[Records supplied Boundary: Start]

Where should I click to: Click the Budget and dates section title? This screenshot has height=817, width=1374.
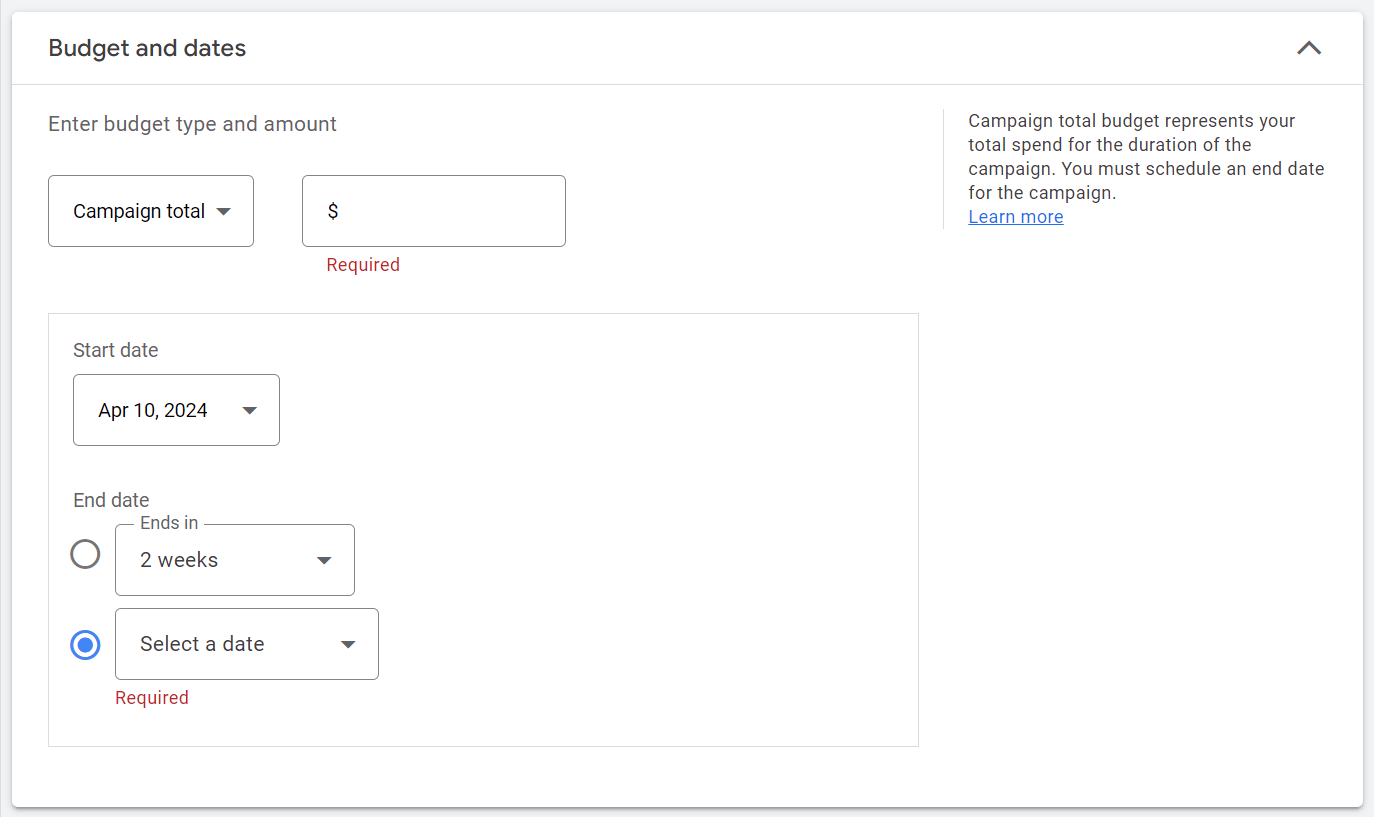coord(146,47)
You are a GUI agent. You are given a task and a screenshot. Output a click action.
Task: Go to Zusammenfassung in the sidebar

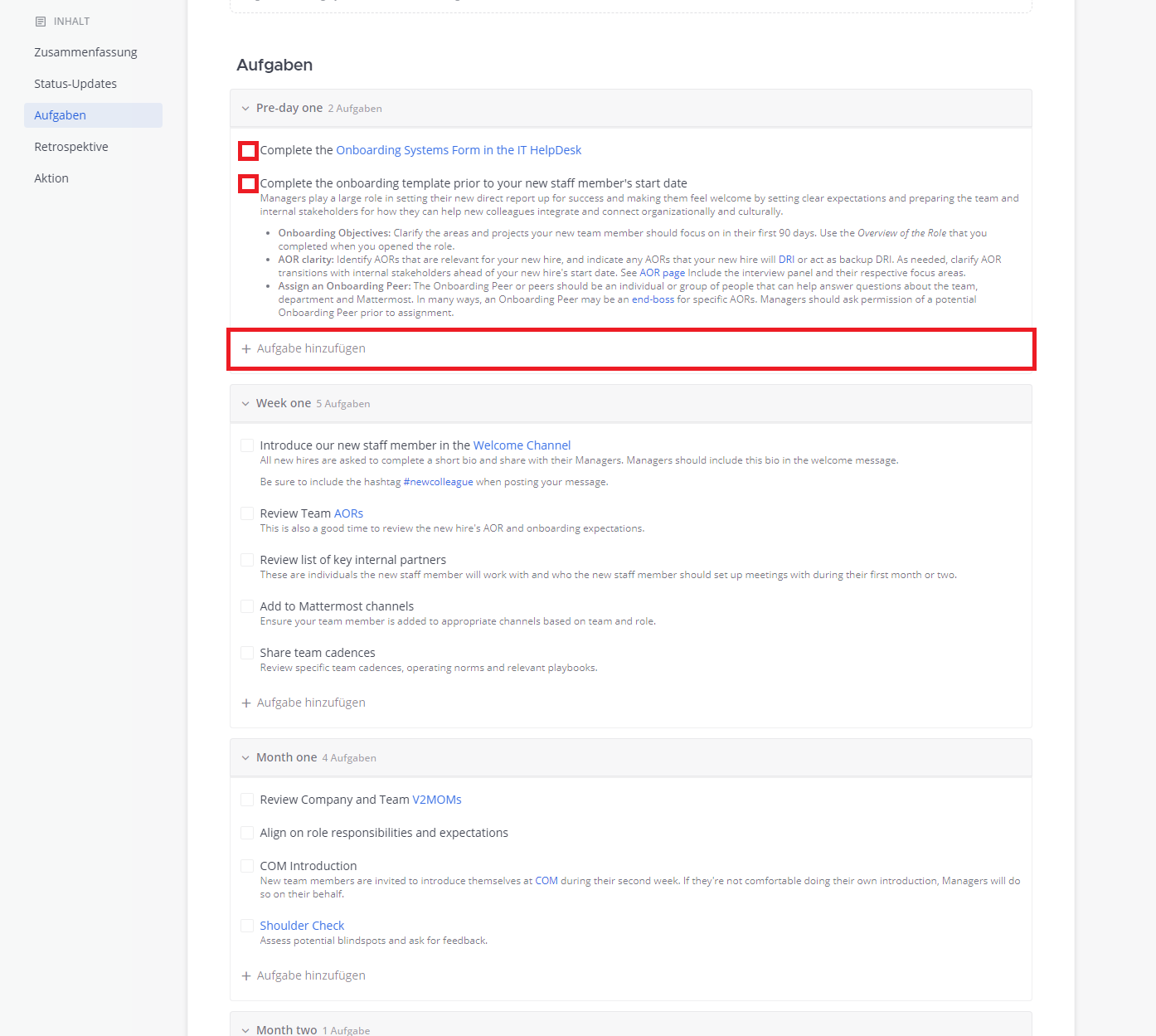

[Records supplied Boundary: End]
[Records supplied Boundary: Start]

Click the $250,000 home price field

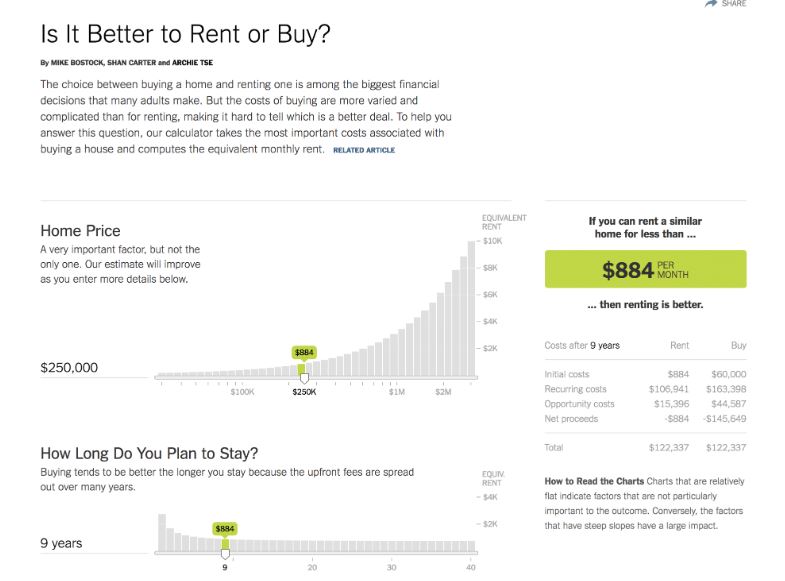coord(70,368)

[Records supplied Boundary: End]
[Records supplied Boundary: Start]

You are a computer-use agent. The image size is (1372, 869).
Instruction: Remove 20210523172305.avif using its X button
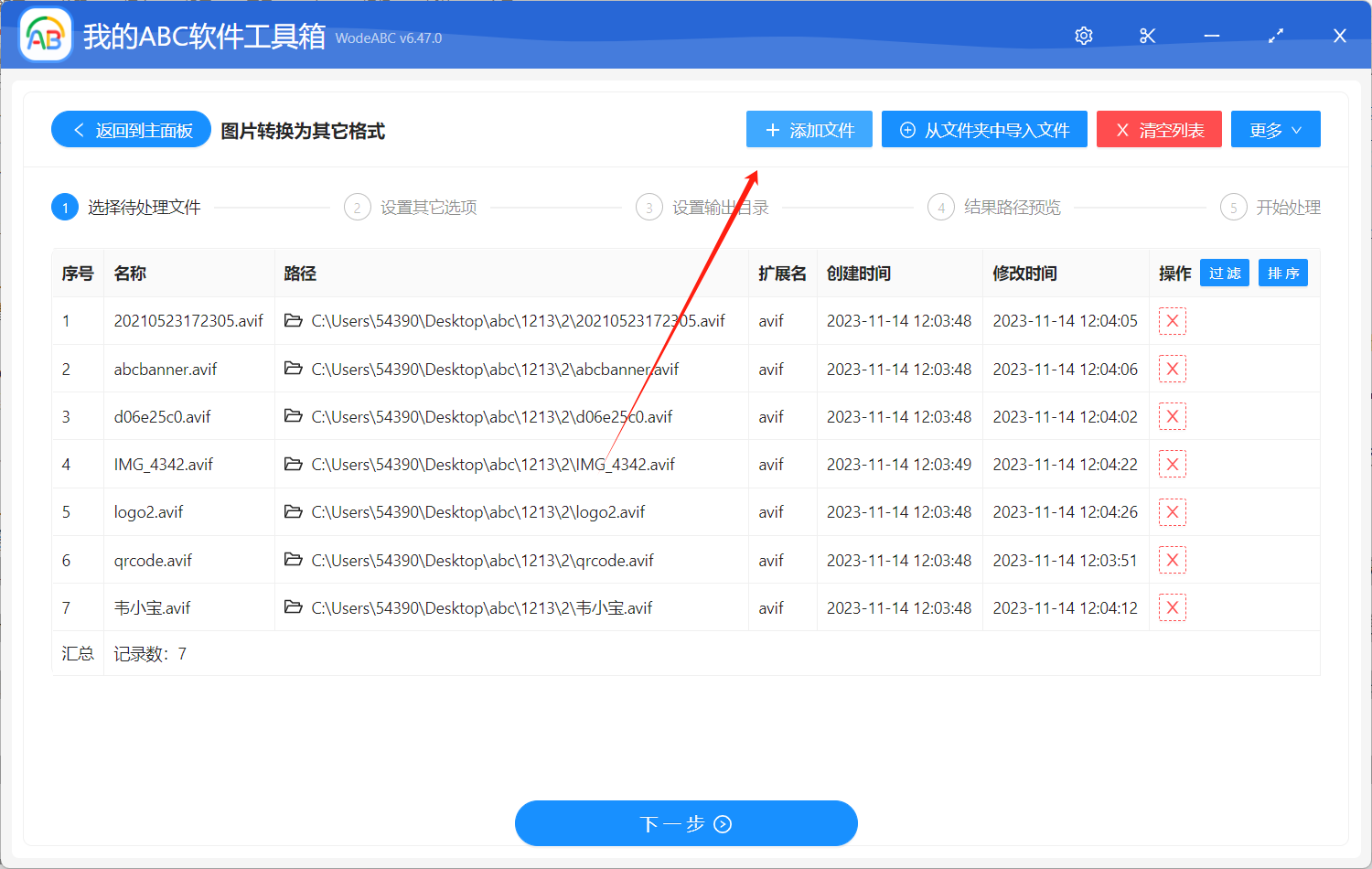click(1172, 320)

[Records supplied Boundary: End]

In the records above, find each line that holds the word "agent"; copy all such lines.

You are a GUI agent. You are given a task and a screenshot. Output a click action.
You are a computer-use agent. The image size is (1372, 869).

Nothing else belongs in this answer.